Shares of 3M Co. plummeted toward its biggest one-day decline in over 30 years, after the industrial, health-care and consumer products company reported missed profit and revenue expectations, slashed its full-year outlook, and said it was cutting 2,000 jobs…. The percentage decline was second only to the 26% plunge on Oct. 19, 1987. That is the day referred to as Black Monday, with the Dow registered its biggest-ever one-day crash with a 22.6% tumble.
3M stock took its worst cliff-dive in thirty years today because its revenue plummeted this past quarter. Its stock had been on the rise all year as part and parcel of the recent market-wide rally, showing just how quickly things can turn bad, and how little those bidding up a stock often know about the current business of the company they are buying. It did not fall due to rising costs or bad management, but due to falling sales in almost everything.

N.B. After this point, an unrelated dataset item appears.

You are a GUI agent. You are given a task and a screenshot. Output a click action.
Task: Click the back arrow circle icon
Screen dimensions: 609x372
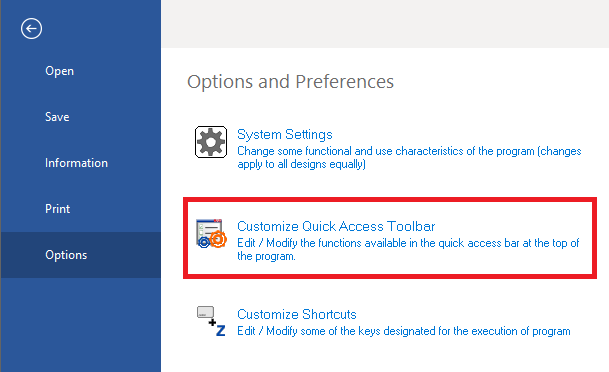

3M’s worst declines came in its manufacturing for industry and for electronics and energy where revenue was down 6.6% and 11.9% respectively. Now, I know 3M makes a lot of tape, and the government buys a lot of red tape, but I don’t think you can blame this plunge on the government shutdown either, as has been popular in the undeserved euphoria of this earnings season. The business simply wasn’t there to be had.
When you think about what 3M makes you realize it may be a harbinger of the recession I have been predicting for this year, and its graph of what happened today may foreshadow what the stock market looks like soon, too.